Friday, December 09, 2011


A Charmed Life, Mary McCarthy, Harcourt Brace and Company, 1955, 313 pp

Mary McCarthy sets her novels in small claustrophobic locations. In A Charmed Life a tiny community of unsuccessful artists crowd each other socially, artistically, even personally. They get together for dinners or play readings, are literary or experimental, or just plain cracked, but all harbor secret unpleasant opinions about each other. Husbands and wives manipulate each other through lies and half truths. If these omissions have consequences, they are not relayed in the novel, but make the reader uncomfortable and nervous.

Martha Sinnott is the exception. She is a former actress, a playwright, seven years into her second marriage and specializes in bad decisions. Along with her current husband John, she has moved back to New Leeds, where she had lived with her first husband, Miles. He is remarried but still in the area.

When Martha and Miles meet up again at a party, they reconnect in the worst possible way. The consequences wreak havoc with Martha's plans for her life with John. By the time this disaster is fully in place, I was weary of the characters, New Leeds, and the story. It could only end in tragedy.

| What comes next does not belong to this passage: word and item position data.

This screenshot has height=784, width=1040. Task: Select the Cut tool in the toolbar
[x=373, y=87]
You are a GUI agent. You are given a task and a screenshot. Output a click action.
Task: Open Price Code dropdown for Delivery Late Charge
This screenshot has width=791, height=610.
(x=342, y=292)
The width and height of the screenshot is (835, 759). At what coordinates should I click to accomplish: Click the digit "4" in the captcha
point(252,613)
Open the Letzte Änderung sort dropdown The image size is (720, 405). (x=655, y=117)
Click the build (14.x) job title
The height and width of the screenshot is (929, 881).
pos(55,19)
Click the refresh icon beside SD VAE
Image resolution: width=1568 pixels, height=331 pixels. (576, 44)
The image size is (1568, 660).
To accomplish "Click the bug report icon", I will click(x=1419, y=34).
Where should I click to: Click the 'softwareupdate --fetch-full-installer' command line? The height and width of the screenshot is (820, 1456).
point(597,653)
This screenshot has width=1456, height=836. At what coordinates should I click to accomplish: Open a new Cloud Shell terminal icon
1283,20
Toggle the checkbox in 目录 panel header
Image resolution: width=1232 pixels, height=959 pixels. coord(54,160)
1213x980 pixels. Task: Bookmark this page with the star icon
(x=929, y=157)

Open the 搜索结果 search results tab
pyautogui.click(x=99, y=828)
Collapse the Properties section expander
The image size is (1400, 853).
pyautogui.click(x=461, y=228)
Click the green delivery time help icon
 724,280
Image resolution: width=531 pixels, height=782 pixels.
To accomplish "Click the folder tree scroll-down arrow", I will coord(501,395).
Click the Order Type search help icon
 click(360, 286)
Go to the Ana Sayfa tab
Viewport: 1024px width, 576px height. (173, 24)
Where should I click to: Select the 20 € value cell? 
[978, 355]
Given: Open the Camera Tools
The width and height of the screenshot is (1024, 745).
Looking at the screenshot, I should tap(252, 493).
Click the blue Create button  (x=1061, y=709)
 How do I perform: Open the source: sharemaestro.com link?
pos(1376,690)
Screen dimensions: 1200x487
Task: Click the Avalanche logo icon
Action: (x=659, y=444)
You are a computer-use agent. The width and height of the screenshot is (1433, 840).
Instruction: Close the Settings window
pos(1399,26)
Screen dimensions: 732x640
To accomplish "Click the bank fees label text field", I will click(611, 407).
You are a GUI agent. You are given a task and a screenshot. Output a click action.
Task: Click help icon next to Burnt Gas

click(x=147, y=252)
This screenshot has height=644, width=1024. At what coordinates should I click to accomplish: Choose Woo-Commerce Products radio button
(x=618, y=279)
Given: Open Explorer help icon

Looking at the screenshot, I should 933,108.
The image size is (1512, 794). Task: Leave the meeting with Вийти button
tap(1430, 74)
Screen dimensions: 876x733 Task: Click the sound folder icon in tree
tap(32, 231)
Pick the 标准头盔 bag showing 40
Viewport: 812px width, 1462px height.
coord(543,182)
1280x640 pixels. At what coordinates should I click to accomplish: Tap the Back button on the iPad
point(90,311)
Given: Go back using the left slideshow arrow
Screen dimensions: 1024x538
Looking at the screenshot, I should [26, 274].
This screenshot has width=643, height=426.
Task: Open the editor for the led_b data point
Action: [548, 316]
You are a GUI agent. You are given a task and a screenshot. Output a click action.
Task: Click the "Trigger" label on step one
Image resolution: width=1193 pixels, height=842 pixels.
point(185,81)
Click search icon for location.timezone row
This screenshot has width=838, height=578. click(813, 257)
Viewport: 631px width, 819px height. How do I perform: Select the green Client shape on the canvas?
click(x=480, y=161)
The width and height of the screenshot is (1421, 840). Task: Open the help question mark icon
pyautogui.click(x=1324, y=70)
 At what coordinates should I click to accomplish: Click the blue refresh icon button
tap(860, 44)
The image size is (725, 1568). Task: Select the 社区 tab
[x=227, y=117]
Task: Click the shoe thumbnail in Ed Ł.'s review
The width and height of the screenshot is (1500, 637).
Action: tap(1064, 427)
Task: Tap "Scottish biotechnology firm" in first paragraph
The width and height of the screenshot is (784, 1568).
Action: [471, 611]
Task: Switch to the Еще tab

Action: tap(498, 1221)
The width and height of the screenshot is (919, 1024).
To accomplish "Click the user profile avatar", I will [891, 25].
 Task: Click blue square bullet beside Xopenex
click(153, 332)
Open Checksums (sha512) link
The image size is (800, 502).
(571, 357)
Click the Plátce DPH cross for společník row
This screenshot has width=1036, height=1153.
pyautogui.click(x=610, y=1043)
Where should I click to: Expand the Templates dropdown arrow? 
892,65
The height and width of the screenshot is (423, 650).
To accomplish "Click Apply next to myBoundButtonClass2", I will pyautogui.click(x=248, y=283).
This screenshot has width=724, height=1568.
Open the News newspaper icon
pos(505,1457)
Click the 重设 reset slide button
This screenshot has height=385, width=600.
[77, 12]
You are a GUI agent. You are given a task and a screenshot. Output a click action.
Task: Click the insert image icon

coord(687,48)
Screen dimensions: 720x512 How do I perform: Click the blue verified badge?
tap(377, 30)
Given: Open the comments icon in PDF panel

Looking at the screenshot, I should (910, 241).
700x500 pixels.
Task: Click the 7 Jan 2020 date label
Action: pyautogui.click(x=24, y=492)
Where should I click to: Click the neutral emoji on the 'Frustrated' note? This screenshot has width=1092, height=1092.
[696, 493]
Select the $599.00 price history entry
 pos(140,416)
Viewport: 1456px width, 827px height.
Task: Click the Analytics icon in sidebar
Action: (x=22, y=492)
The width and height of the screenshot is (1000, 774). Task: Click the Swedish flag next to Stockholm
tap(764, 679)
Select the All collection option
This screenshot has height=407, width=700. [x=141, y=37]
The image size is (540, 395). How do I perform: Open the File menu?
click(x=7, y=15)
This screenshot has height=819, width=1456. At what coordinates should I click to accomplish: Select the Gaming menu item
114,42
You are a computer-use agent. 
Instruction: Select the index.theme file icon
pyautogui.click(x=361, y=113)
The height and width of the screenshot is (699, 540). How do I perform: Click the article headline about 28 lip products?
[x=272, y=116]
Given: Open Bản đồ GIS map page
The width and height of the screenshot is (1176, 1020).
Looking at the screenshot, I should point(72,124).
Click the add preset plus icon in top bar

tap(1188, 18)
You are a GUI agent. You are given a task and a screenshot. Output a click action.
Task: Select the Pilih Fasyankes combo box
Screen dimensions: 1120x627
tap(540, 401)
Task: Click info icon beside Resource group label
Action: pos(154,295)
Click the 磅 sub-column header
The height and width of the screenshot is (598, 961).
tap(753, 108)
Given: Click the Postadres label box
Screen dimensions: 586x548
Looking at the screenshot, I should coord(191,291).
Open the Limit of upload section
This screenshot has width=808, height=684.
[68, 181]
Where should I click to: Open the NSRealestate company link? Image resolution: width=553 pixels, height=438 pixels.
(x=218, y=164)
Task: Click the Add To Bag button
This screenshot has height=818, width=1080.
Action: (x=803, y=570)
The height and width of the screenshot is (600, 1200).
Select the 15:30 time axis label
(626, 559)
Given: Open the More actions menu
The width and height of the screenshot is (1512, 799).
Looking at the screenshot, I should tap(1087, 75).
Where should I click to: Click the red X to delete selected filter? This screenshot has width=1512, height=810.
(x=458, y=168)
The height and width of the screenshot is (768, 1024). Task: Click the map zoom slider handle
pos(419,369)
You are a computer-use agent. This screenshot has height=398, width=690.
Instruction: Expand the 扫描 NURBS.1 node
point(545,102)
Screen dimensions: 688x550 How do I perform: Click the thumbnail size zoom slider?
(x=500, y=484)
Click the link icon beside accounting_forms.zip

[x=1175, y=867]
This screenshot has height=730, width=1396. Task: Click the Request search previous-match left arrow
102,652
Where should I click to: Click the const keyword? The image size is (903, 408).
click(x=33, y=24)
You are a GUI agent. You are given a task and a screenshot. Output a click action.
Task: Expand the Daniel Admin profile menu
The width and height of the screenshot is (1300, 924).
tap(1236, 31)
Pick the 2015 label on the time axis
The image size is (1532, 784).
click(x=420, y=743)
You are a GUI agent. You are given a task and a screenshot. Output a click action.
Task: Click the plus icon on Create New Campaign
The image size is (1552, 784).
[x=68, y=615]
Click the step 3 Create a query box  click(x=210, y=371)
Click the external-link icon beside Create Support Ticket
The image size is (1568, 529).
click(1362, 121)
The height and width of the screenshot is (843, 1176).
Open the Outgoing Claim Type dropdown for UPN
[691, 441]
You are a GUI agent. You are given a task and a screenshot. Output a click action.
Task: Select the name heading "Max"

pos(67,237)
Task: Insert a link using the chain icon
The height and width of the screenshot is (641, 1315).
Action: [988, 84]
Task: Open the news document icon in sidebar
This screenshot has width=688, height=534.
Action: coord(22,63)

McCarthy's use of the omniscient third person point of view is impressive. All the thoughts and emotions of each main character were fully exposed. After immersing her readers in everyone's heads, she then tortures us with a drawn out, suspenseful second half of the novel.

I did not like the end though I made myself wait to see what it would be. I could not admire a single character. I felt manipulated myself even to the point of grudging admiration for McCarthy's skill and wit. To one degree or another, everyone I know including myself has some of these characters' unlovely attributes.